Given text
- Opening Delimiter -

How to make a UMAP for single cell data and color cells by average expression of a list of genes in scanpy?

Hello,

I would like to make a UMAP where the cells are colored by the average expression of the bulk signature genes but I am not confident that I did it correctly. I would like to use scanpy for it.

I did the below:

bulk_de_genes_up_list = bulk_de_genes['Gene'].tolist()
#Subset the data based on the list of genes
adata2 = adata[:, adata.var_names.isin(bulk_de_genes_up_list)]
average_expression = adata2.X.mean(axis=1)
adata2.var['bulk_de_gene_average'] = average_expression
sc.pl.umap(adata2, color='bulk_de_gene_average', cmap='viridis')

I do get a UMAP as an output but I am not sure if it is done correctly. I am mainly worried about average_expression = adata2.X.mean(axis=1)

Is that the correct way of calculating the mean of the gene expression per cell?

Thank you

Hey there,
a simple test would be to select one gene, and see if you get the right numbers for it. If that works well, check for two genes and see that you get the average :slight_smile:

Your code seems OK (axis 1 is the columns that are the genes),
though there doesn’t seem to be a need for creating the new adata:

bulk_de_genes_up_list = bulk_de_genes['Gene'].tolist()

average_expression = adata[:, adata.var_names.isin(bulk_de_genes_up_list)].X.mean(axis=1)

adata.var['bulk_de_gene_average'] = average_expression

sc.pl.umap(adata, color='bulk_de_gene_average', cmap='viridis')

The only issue that might rise from the way you are calculating the mean is if you did some transformation of the data beforehand: total counts (CPM normalization) is not an issue for this, but averaging log1p data is not the right way (in that case you might use the .raw counts if you’ve saved them or try exponentiating the data before running the average using np.expm1:
np.expm1(adata.var_names.isin(bulk_de_genes_up_list)].X).mean(axis=1)

- Closing Delimiter -

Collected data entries
- Opening Delimiter -

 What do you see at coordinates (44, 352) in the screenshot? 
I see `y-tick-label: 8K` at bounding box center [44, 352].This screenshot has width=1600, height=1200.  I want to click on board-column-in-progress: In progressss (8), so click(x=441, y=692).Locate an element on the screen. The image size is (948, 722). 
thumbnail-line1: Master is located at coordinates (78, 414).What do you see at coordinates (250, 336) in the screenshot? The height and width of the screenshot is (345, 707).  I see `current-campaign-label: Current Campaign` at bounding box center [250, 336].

- Closing Delimiter -

Work required
List every plain variable name (not a column key) that the asker's code in the scanpy UMAP thread assigns a value to with "=".

Solved exercise
bulk_de_genes_up_list
adata2
average_expression